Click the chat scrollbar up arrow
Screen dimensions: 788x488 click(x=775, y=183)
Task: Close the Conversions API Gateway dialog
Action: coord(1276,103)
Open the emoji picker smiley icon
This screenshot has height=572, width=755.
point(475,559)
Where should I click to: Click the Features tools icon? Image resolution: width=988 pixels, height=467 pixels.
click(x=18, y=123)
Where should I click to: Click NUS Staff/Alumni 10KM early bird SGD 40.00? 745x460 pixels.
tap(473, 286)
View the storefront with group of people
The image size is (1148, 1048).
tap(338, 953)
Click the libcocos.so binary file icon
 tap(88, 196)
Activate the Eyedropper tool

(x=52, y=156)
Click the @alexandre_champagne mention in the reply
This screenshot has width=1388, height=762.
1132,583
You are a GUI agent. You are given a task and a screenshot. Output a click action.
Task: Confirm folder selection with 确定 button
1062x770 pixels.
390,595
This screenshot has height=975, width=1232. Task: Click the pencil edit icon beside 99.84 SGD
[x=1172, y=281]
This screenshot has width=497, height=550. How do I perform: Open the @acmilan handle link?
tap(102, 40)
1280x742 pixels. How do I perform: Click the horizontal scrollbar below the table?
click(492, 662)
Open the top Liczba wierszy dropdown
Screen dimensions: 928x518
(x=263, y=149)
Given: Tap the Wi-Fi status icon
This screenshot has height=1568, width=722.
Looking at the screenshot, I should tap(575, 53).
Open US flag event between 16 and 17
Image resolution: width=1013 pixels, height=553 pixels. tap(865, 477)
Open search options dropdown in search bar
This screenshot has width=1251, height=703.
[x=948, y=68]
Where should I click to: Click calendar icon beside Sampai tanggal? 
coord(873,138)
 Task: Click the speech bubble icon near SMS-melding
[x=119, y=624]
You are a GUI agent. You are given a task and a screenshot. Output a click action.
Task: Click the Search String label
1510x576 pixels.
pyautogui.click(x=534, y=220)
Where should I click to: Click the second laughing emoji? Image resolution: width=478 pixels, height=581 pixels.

---*---

Which lines above hold the string "with"? Please copy all of them.

- _EXERCISE SOLUTION_:
View the storefront with group of people
Task: Confirm folder selection with 确定 button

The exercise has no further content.